NGUYÊ N TRINH THI
Born 1973 in Hanoi, Vietnam, where she lives and works
How to Improve the World / Cai tiên Thê gió i
2021
Nguyễn Trinh Thi is an experimental filmmaker and media artist, whose poetic films are deep reflections on the role of the observer and the subtle relationship between images, sound, and text. Countering what she calls “displaced or misinterpreted” constructions of history and culture, her works on Vietnam explore the shadows of its past, often foregrounding overlooked landscapes and cultural figures. Nguyễn’s training—in journalism, photography, international relations, and ethnographic film, all in the United States—is aligned with her practice of working in the field; she researches, archives, and redeploys current and historical materials to construct alternative records and aesthetic taxonomies. From 2009 to 2015 she was the co-founder and co-director of Hanoi DocLab, which through workshops, discussions, and screenings served as a focal point for the development of independent filmmaking and video practice in Vietnam.

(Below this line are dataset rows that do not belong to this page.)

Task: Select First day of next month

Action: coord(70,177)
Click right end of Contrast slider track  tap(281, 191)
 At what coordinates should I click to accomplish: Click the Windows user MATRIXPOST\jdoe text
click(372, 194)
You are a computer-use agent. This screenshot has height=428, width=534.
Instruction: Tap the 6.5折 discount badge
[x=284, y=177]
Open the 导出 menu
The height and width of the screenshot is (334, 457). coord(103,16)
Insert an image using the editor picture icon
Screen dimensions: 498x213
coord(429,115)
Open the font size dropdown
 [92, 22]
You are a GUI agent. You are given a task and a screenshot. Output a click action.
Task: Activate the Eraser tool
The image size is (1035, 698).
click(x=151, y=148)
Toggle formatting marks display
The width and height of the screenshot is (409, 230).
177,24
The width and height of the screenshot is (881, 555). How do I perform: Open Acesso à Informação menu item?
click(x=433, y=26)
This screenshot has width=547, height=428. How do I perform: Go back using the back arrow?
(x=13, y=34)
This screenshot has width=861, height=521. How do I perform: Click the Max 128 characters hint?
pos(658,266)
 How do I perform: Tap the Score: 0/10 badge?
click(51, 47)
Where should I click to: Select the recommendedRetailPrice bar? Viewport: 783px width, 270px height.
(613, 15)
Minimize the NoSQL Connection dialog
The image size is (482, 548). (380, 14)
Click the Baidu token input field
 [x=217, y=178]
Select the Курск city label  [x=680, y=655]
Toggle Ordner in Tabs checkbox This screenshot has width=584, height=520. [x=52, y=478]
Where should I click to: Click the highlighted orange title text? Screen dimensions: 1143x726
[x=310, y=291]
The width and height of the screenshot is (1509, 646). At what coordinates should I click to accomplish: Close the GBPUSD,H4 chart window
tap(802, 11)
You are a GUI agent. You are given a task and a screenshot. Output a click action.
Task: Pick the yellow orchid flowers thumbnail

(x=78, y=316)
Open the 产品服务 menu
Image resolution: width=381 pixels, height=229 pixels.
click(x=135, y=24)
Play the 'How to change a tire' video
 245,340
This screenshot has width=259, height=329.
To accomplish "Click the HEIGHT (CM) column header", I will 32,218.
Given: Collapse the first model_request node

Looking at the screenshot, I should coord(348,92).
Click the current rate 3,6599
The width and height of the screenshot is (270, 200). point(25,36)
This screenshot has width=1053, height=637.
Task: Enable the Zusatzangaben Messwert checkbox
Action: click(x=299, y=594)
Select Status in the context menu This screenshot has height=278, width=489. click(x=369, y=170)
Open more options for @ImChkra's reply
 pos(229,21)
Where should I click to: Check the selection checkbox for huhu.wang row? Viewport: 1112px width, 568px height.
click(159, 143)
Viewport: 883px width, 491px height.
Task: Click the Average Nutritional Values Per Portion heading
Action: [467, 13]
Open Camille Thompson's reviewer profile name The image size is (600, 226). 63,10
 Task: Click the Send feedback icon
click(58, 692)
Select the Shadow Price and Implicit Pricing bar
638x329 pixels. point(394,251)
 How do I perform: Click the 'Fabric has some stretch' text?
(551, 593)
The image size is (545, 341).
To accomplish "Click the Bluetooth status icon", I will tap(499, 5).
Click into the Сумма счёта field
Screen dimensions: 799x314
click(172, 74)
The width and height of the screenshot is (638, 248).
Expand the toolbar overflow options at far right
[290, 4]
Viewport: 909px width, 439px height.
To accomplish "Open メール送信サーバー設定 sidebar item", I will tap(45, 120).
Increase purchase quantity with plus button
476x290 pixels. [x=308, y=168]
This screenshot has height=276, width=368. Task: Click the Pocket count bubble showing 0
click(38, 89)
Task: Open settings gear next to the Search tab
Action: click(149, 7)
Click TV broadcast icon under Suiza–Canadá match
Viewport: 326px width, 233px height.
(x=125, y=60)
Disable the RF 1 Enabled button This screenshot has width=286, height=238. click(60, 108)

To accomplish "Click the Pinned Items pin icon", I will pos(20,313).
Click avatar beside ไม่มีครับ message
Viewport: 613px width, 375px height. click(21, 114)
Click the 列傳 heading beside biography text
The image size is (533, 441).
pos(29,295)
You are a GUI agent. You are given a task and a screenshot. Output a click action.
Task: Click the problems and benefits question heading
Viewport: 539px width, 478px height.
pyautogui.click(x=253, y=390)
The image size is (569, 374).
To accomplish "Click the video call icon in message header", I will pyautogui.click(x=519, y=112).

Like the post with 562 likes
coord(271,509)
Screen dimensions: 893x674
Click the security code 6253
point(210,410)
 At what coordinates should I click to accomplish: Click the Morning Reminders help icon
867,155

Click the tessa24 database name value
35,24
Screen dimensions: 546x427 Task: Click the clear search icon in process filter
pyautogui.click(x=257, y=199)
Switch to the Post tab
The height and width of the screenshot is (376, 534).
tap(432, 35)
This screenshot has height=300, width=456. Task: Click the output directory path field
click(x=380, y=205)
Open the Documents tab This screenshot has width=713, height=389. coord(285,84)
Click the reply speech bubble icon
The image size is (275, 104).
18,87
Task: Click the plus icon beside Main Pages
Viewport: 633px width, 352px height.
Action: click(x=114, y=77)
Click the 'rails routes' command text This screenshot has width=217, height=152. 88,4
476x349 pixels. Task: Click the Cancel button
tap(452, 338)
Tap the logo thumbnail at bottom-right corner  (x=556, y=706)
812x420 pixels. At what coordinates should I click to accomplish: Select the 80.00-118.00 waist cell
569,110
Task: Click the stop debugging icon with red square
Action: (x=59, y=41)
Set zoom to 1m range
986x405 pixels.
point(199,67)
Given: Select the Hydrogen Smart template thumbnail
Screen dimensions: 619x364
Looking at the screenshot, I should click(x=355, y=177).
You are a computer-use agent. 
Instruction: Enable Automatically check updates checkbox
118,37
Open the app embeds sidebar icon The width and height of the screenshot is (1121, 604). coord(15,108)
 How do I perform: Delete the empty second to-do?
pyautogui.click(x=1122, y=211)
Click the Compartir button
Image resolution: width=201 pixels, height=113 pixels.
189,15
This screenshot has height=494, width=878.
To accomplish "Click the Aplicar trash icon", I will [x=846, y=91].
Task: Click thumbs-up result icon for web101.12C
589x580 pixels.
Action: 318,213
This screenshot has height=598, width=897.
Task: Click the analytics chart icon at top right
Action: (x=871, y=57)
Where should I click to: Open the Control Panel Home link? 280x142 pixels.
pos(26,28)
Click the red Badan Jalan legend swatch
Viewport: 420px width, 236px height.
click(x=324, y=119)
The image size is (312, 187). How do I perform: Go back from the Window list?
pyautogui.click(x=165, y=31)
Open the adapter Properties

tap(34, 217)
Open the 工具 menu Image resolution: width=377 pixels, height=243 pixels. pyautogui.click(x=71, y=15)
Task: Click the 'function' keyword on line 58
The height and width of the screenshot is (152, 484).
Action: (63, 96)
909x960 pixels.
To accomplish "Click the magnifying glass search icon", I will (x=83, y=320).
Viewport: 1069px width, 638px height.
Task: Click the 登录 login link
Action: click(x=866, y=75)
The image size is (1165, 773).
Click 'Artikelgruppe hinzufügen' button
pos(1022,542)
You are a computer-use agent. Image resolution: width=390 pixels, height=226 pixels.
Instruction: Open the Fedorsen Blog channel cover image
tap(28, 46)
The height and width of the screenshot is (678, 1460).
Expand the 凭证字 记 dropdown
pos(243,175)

Set in Vietnam’s Central Highlands, How to Improve the World (2021) concludes a trilogy that explores Indigenous culture. The film highlights the role of sound in the cultural practices and spiritual beliefs of the Jarai people, for whom the gong plays a central role in rituals commemorating the dead and rites of protection and fertility. Their animistic religion has waned in the face of war and Christian missionizing, but they continue to sing folk songs accompanied by bamboo instruments like the k’ni (one-stringed mouth fiddle) and ting ning, whose strings are plucked to imitate the gong.
In the film, Nguyễn asks Ksor Sep, a Jarai shaman, and her own teenage daughter, An Nguyễn Maxtone-Graham, various questions about the role that sound plays for them. Her daughter’s matter-of-fact responses show the dominance of the image in contemporary society. In contrast, listening is paramount in every aspect of Jarai life: from the ear blowing ritual practiced on newborns to the oral transmission of khan (epic tales). The testimony of Ksor Sep—who performs, ventriloquizes, recollects, and forgets—underscores the costs of privileging the visual over the auditory in the hierarchy of senses. Simultaneously, the film’s mix of Jarai, Vietnamese, and English—at times selectively or belatedly translated—creates spaces for non-verbal sonic expressions, including silence. Through her montage, Nguyễn valorizes these alternate pathways of perception and creation, while depicting their inevitable disappearance.